▶ **Work to complete**
Output range, inclusive: from the line containing "You are a computer-use" to the line containing "This screenshot has width=571, height=437.". Restate those lines from the data below word for word and only those.
+++ Material provided
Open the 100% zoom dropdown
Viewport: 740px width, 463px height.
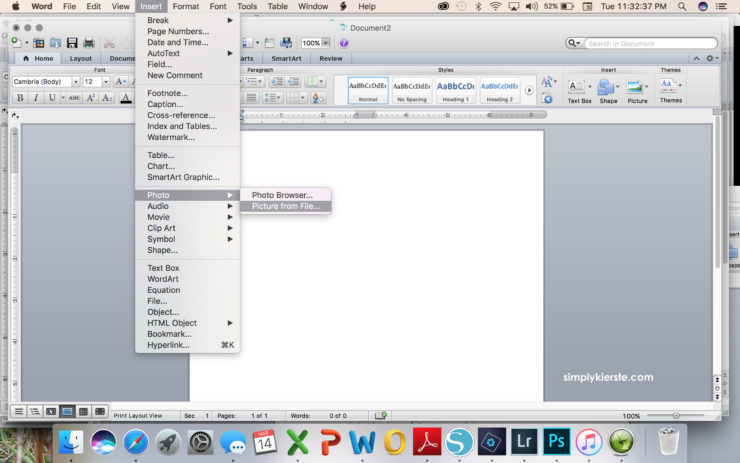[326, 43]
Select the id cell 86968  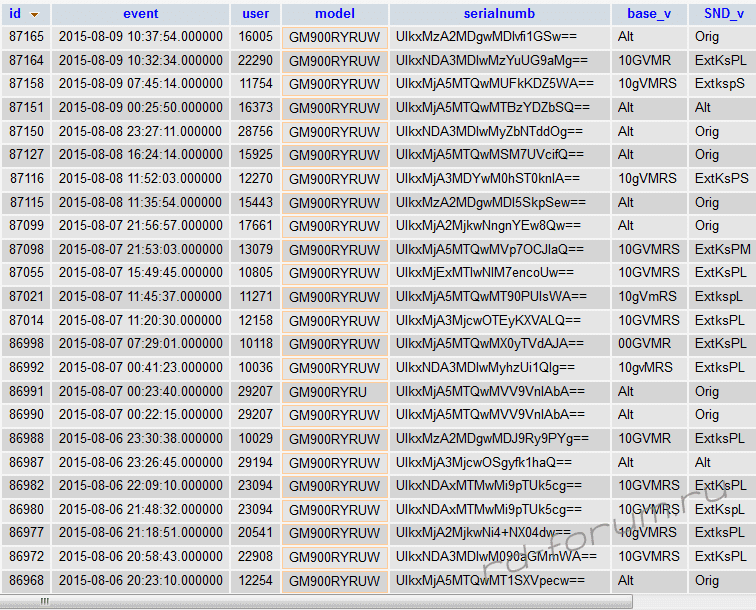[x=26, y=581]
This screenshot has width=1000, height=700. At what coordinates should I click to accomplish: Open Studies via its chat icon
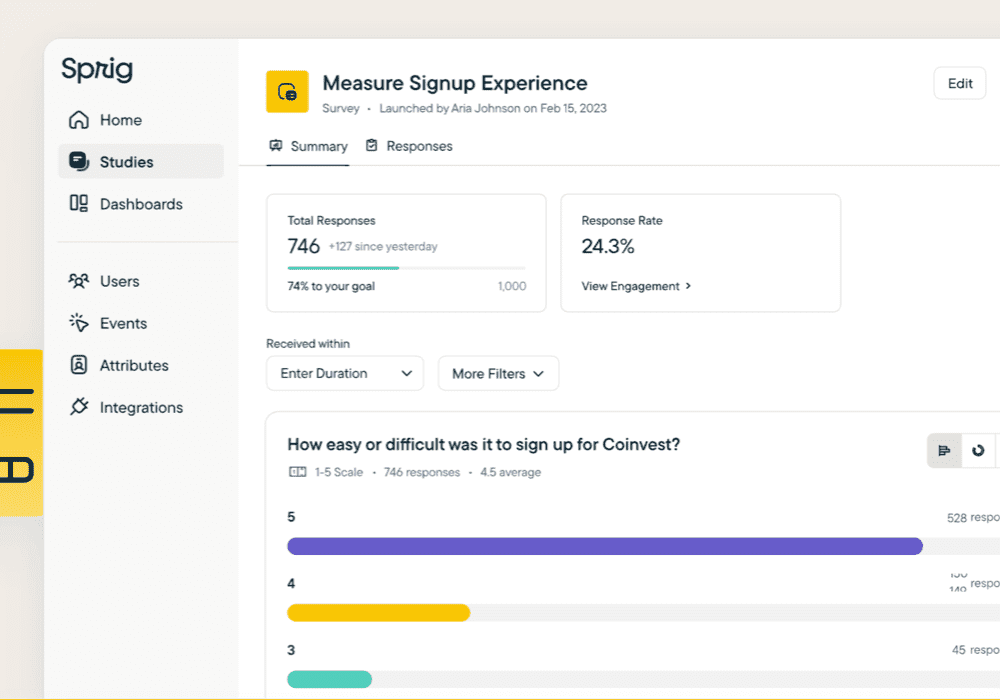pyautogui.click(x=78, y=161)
++++++
+++ Material provided
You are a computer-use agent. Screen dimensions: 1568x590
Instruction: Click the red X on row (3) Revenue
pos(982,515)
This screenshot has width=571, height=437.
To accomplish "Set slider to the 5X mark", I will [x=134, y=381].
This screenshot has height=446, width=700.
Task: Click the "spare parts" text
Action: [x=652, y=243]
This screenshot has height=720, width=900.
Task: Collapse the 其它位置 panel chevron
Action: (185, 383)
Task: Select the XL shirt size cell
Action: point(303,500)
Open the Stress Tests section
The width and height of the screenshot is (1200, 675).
++++++
▶ **Answer space**
You are a computer-use agent. Screen dimensions: 1568x590
Instruction: Click the red X on row (3) Revenue
pos(982,515)
This screenshot has width=571, height=437.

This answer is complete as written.